---Full disclosure: I am an AT&T customer and have paid out the nose for using their International Plan, which in terms of data capacity would be generous in 1995 on a WinCE device. Everything else mentioned here, data connection related, is an unknown for me, and plan on evaluating them once in Japan this March.
Full FULL disclosure: If anyone wants to sponsor any or all of my trip this year, I will happily provide them with their choice of either
- A fair and balanced review of what ever they're selling
- Or 4 bags of different flavors of KitKats
Cellphone coverage is not the critical issue (for most people) travelling in Japan, it's high speed data. For my trip in 2015, I relied on AT&T's international plan, and in 2016 I bought some NTT DOCOMO SIMs off of Ebay. You can read more details here, but in the end we swapped our AT&T SIMs back into our phones, and forked over another chunk of change on the next month's phone bill. Note: If you have a good data connection, Line is great for group chatting and voice calls; so TOTALLY endorsing Line, but sadly not getting compensated. For international calling use Google Voice (Android or iPhone) but wouldn't work on data, had to be on WiFi.
Part of AT&T's "international plan" includes a hot spot finder, which in theory, let's you find and connect to partner WiFi hot spots. It's free and worth every penny. Actually no, I retract that: we overpaid for the app. When it did guide us to a working WiFi, either we connected and had no internet or we were presented with a login page in our browser asking for credentials we did not have. And you had to leave it running in the background eating up our batteries. AT&T reps insisted we should not be having any issues or need to login to any sites.
This year will be different (I hope) by using a Pocket WiFi (MiFi), which is essentially a data-only cell device that you connect your phone/laptop/tablet to via WiFi and use it as a modem. I'm going to use Global Advanced, which is NOT an endorsement of any kind, but I'll certainly praise or complain about it as appropriate when I return. The idea is sound and the price is not outrageous, there are different tiers of connection speed, and you can find cheaper competitors. I spent multiple hours shopping, comparing and mulling things over. Your needs and choice will be determined by budget, bandwidth needs and locale (staying in big cities, or travelling around the country side.) I went with the fastest device available as I will be sharing the data pipe with my college student sons.
There are a couple of other things I want to try while I'm in Japan, both claim free WiFi by allowing you to connect to partner hot spots similar to AT&T's broken promise. The first is NTTBP's Japan Connected - Fee WiFi app. There is also the NTT East "Flets" free WiFi, which appears to be a program for tourists to get a password that works for 14 days and uses either your browser or the previously mentioned Japan Connected app. The instructions, well, thorough might be a good word, we'll see. Confusing might be the other word.
Stay tuned....
Update post Japan....
When I went to add the International Plans on my AT&T lines I discovered they improved the offerings, now with International Day Pass; for $10/day/line we keep our current domestic plan overseas.
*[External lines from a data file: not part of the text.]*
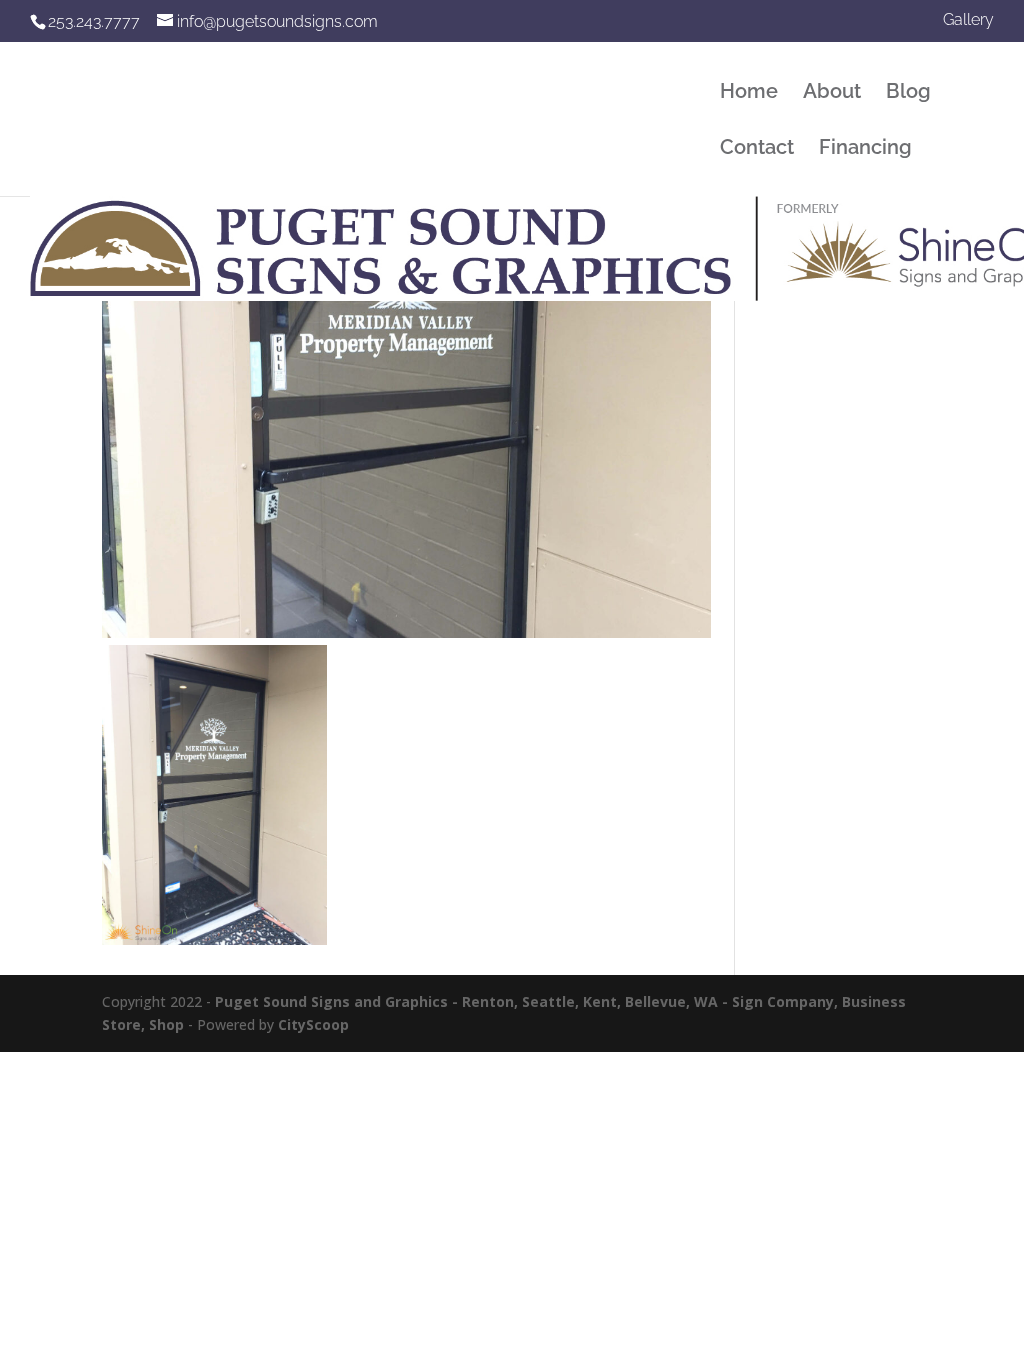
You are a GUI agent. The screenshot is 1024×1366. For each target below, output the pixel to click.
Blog (908, 93)
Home (749, 93)
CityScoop (313, 1024)
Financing (865, 149)
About (832, 93)
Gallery (968, 20)
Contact (757, 149)
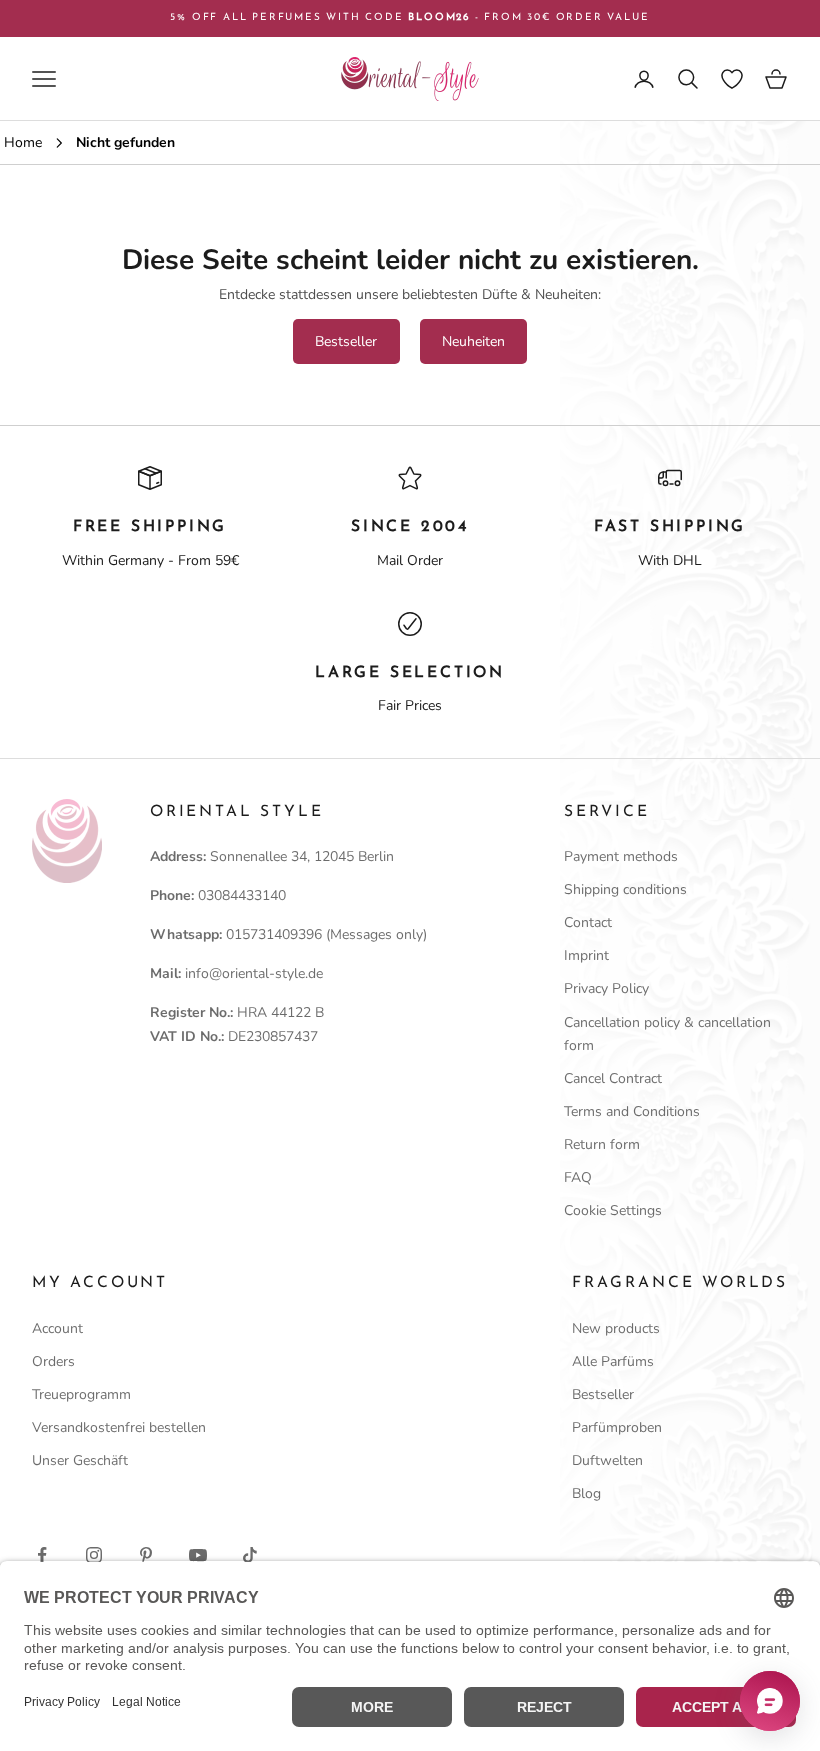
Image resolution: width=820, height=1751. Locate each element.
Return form (602, 1144)
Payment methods (621, 856)
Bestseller (346, 341)
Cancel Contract (613, 1078)
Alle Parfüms (613, 1361)
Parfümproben (617, 1427)
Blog (586, 1493)
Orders (53, 1361)
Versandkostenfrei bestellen (119, 1427)
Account (57, 1328)
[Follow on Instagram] (94, 1555)
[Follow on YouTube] (198, 1555)
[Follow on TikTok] (250, 1555)
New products (616, 1328)
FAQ (578, 1177)
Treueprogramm (81, 1394)
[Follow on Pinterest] (146, 1555)
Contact (588, 922)
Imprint (586, 955)
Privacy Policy (606, 988)
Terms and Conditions (632, 1111)
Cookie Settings (613, 1210)
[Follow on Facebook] (42, 1555)
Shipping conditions (625, 889)
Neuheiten (473, 341)
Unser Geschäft (80, 1460)
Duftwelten (607, 1460)
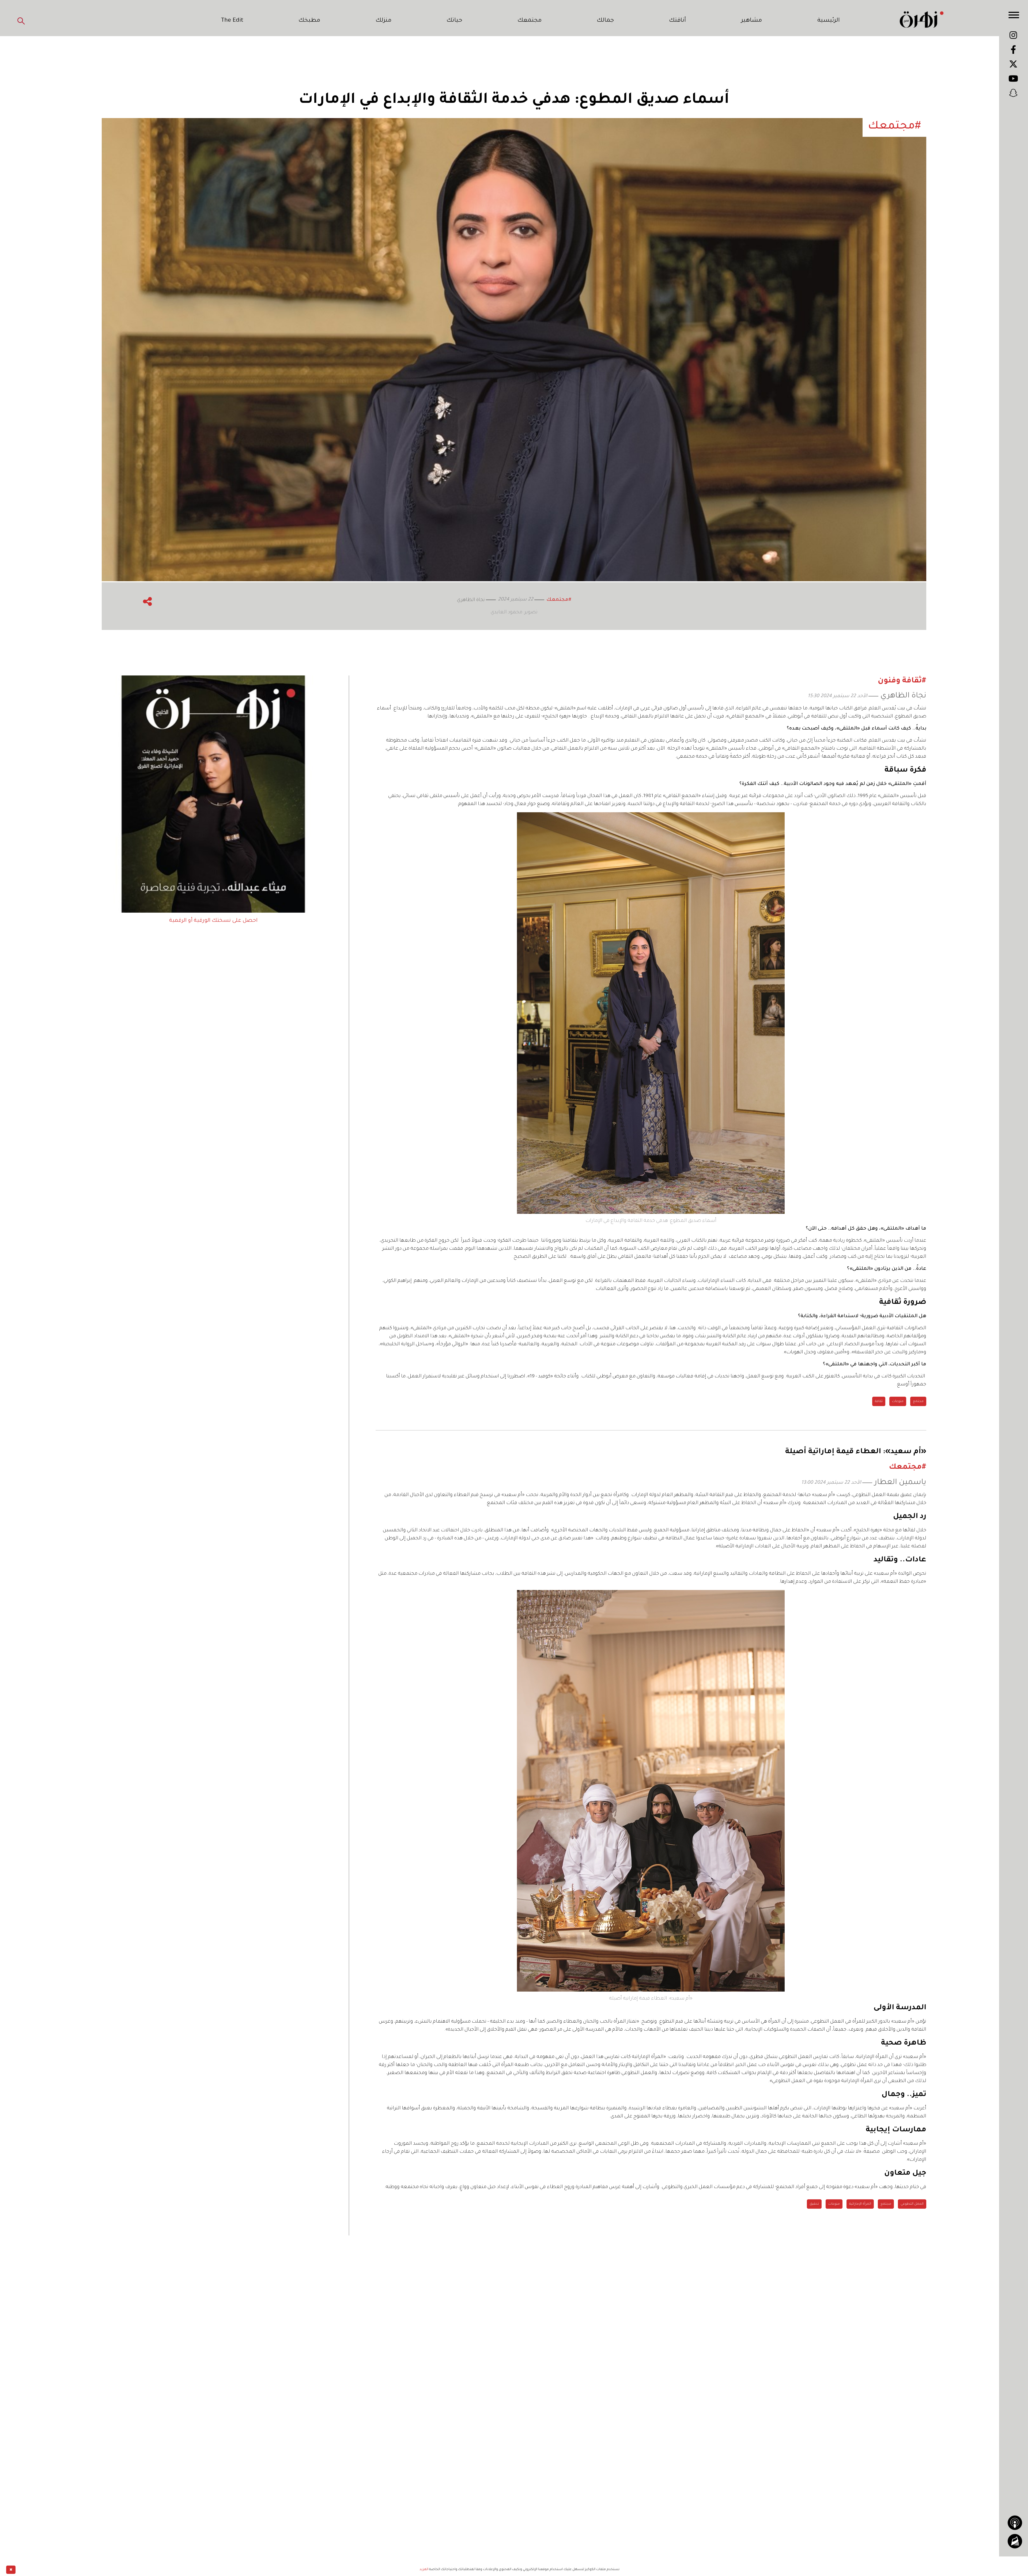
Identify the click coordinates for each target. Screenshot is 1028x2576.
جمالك (605, 21)
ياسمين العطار (900, 1483)
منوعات (898, 1401)
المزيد (423, 2569)
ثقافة (879, 1401)
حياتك (454, 21)
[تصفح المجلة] (1015, 2561)
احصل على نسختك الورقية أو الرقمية (213, 921)
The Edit (232, 21)
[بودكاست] (1015, 2542)
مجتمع (918, 1401)
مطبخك (309, 21)
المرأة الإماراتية (860, 2204)
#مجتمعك (558, 600)
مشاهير (751, 21)
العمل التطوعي (912, 2204)
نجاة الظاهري (903, 696)
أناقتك (677, 21)
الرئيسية (828, 21)
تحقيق (814, 2204)
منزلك (383, 21)
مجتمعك (529, 21)
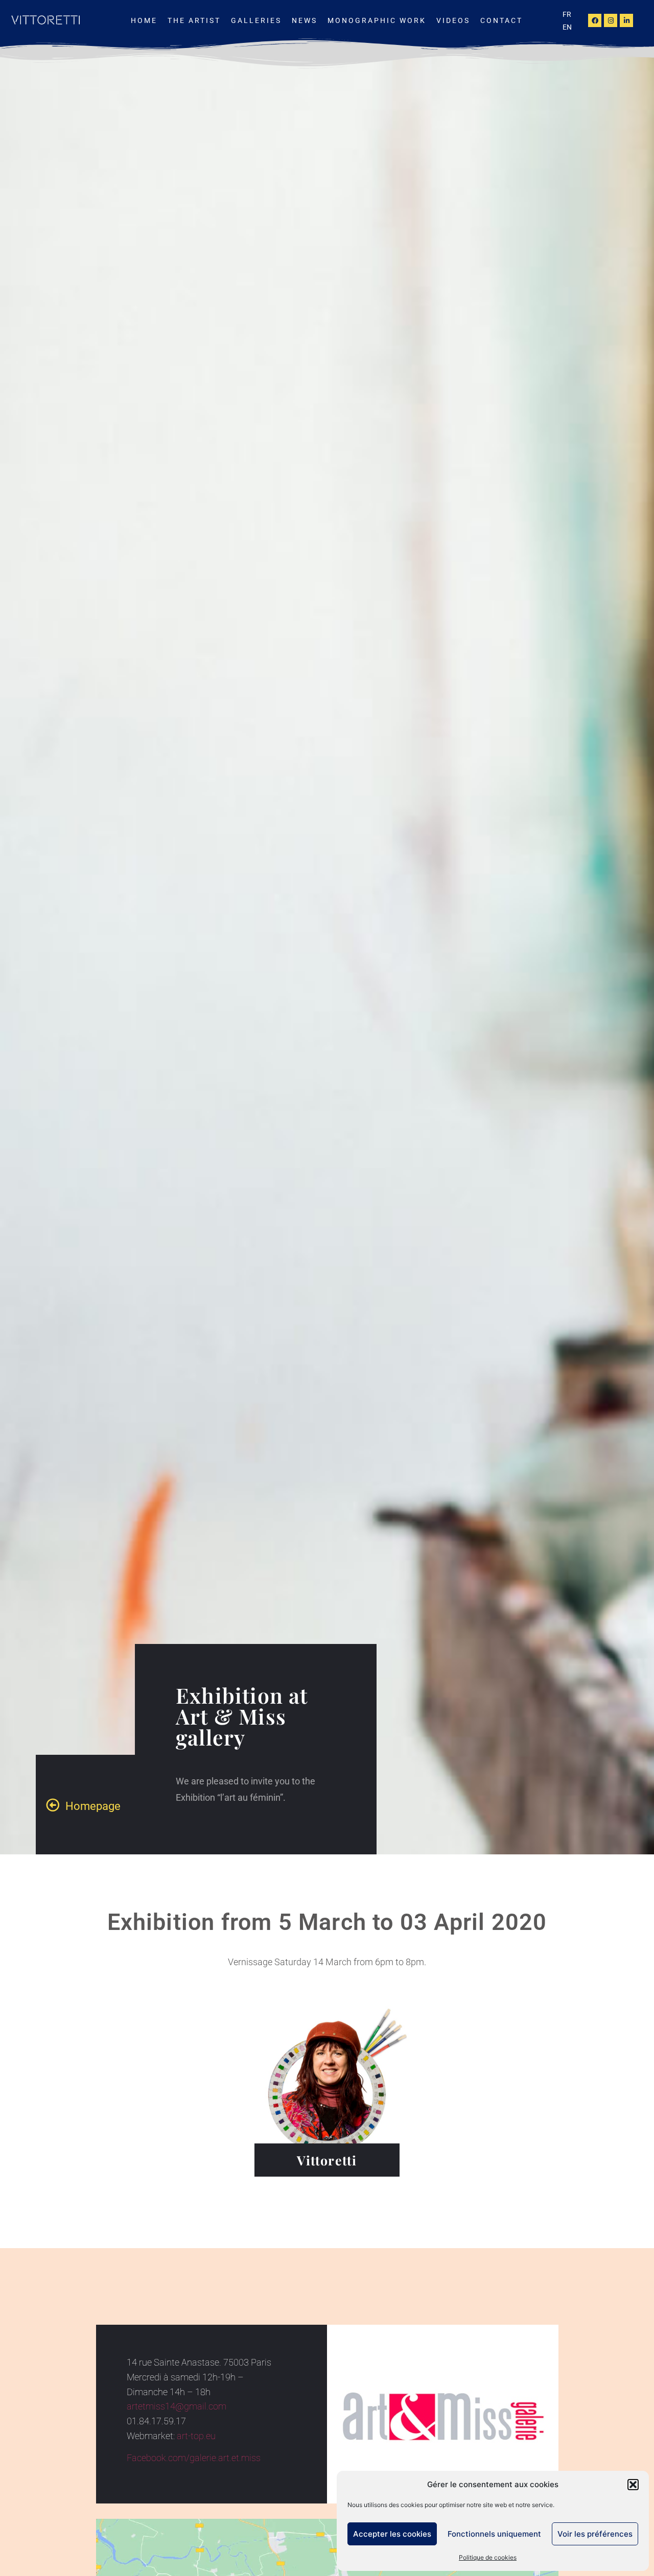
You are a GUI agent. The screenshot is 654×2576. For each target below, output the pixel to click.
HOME (144, 20)
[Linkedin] (626, 20)
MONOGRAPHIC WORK (377, 20)
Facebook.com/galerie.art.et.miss (194, 2457)
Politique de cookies (488, 2557)
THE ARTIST (194, 20)
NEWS (304, 20)
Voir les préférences (595, 2534)
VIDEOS (453, 20)
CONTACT (501, 20)
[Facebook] (594, 20)
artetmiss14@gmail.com (176, 2406)
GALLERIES (256, 20)
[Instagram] (610, 20)
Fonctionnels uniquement (494, 2534)
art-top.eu (196, 2435)
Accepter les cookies (392, 2534)
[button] (633, 2484)
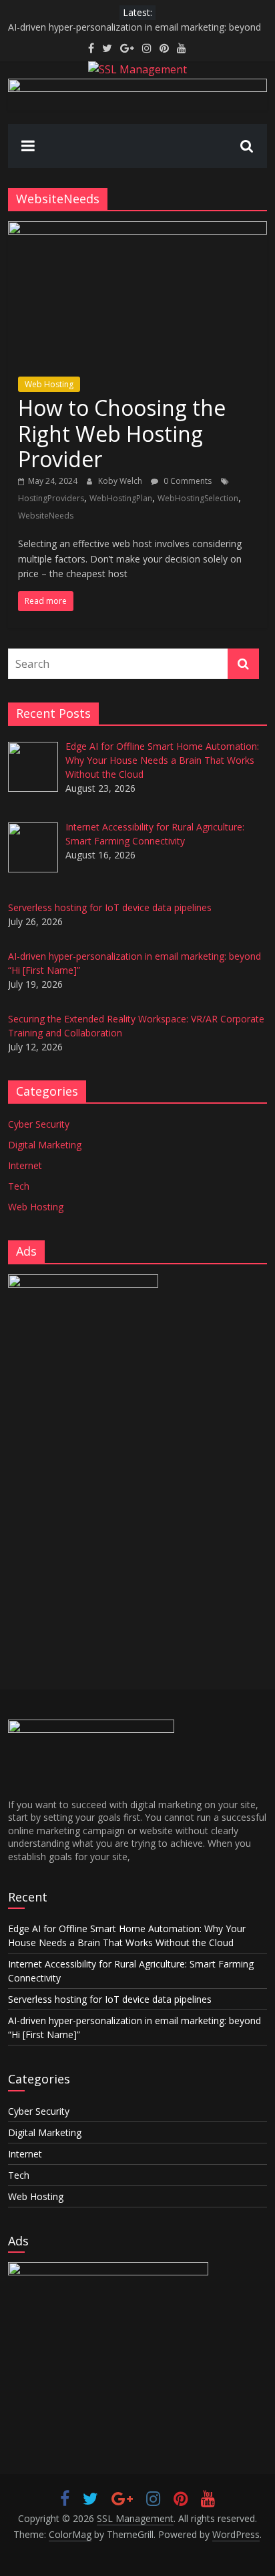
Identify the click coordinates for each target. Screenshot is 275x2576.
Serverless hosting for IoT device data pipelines (110, 1999)
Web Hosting (49, 384)
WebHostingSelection (198, 498)
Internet (25, 1165)
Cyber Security (38, 1124)
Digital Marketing (44, 1144)
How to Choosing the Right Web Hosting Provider (122, 433)
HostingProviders (51, 498)
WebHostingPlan (120, 498)
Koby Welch (121, 481)
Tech (18, 1186)
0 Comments (187, 481)
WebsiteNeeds (45, 515)
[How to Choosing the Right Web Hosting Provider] (137, 229)
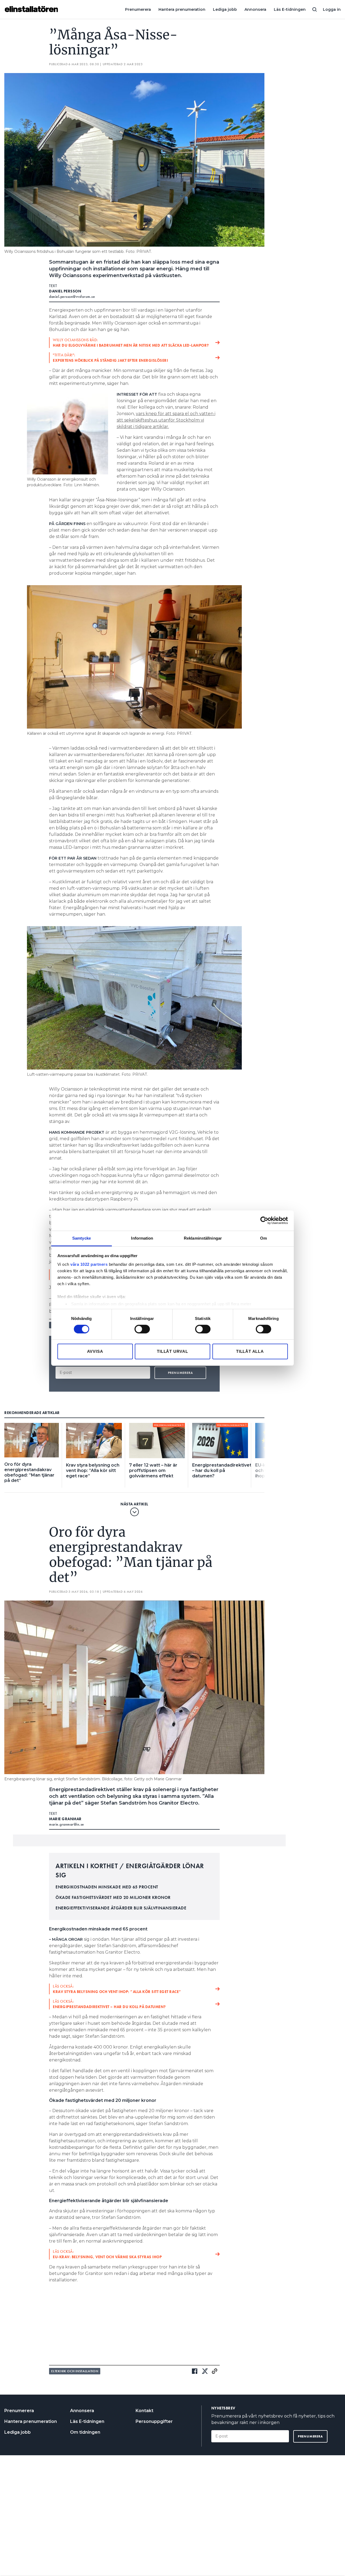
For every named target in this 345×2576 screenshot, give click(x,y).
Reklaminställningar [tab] (203, 1238)
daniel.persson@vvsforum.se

Verizon has something similar.
It’s a pay-if-used plan, so any bytes or calls would charge me $10 for the entire day. With three lines we could have saved about $110 using the Pocket WiFi instead of mobile data/phone; however if any of us incurred charges with data or calls we’d end up much worse off. So cancelled the Pocket WiFi.
That being said, our phones worked, data worked generally well, there remain some odd dropouts on all our phones. Seems to be something to do with roaming, not the partner provider (NTT DOCOMO).